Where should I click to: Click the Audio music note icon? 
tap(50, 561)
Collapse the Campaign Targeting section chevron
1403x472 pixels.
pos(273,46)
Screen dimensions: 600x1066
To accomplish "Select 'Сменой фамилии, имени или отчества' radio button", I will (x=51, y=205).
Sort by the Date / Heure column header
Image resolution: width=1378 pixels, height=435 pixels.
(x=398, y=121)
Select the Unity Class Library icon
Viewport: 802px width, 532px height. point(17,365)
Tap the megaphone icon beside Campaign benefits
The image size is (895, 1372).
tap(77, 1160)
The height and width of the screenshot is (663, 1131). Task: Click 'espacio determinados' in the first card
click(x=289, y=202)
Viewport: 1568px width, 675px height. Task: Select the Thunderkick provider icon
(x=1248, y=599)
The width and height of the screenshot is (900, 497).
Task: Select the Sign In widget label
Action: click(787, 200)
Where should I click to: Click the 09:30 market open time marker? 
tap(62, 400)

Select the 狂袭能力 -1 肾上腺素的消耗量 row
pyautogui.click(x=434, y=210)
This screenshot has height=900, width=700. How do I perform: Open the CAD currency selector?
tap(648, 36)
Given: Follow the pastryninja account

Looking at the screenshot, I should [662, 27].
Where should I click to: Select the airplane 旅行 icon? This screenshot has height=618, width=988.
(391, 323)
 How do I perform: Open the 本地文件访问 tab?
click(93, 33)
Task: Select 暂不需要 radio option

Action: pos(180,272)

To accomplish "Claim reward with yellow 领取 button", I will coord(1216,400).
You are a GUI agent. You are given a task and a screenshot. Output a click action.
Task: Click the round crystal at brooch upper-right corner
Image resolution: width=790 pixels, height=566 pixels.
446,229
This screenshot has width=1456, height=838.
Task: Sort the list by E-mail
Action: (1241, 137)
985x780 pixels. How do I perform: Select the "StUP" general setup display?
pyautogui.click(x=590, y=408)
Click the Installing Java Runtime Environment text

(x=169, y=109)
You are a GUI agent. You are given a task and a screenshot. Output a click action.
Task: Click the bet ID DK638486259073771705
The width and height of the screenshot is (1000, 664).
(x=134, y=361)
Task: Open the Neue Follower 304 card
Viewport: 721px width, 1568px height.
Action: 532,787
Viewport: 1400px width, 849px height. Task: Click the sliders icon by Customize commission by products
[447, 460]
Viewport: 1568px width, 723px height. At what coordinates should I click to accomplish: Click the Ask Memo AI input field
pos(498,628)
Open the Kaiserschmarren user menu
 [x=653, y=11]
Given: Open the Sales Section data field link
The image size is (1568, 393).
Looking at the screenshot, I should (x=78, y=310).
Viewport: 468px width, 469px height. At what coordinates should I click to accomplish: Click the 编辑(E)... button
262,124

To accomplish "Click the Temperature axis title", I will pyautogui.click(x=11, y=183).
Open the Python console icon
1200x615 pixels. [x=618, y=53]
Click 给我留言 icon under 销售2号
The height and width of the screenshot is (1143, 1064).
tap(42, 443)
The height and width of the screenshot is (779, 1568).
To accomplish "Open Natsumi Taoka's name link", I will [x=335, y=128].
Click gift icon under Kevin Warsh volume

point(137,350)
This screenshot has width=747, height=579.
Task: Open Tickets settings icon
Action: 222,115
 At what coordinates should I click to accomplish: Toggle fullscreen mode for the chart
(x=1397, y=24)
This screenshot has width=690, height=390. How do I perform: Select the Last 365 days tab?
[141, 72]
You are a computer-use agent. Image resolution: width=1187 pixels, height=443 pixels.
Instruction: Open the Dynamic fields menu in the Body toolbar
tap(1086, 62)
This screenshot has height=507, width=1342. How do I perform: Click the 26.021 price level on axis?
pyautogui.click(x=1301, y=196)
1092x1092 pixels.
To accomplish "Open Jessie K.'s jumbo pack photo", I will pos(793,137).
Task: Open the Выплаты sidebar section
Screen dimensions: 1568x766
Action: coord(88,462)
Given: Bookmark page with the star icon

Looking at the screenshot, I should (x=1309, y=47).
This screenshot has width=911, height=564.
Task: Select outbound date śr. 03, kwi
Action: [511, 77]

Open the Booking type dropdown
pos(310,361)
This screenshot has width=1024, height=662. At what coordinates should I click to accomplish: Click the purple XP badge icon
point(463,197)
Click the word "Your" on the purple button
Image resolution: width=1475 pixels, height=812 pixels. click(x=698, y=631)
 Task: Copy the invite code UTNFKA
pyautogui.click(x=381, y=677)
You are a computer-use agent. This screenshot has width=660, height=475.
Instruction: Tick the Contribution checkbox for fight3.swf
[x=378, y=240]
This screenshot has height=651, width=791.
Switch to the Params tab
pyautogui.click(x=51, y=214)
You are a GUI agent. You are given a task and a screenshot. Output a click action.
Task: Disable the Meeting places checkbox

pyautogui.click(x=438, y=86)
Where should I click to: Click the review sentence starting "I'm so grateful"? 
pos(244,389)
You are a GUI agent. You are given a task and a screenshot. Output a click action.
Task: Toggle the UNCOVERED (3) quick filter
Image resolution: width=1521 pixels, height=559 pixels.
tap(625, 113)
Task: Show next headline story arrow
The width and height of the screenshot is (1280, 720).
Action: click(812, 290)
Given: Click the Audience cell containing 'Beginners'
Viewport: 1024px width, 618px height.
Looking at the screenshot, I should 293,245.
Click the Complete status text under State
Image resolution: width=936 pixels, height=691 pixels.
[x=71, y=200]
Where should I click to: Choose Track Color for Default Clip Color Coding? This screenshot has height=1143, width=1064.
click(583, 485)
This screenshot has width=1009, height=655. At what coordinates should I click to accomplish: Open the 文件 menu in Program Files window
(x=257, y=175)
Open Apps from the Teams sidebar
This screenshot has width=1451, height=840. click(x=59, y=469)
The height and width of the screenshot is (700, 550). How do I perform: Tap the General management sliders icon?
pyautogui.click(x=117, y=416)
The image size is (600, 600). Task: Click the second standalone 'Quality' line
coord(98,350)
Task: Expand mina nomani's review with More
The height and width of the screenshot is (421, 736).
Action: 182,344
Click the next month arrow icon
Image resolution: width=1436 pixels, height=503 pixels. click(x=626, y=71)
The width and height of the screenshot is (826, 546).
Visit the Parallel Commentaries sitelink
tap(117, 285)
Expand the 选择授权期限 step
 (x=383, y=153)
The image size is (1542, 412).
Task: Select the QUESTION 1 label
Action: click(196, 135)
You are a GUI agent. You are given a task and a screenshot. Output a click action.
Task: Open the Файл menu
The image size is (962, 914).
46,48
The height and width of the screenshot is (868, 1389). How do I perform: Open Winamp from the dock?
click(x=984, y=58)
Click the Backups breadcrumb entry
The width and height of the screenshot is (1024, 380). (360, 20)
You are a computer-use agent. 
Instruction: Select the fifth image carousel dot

· · · ·

Goal of the exercise:
Say how many lines of the material contain the word "will", with no other text.

Reply to the task:
5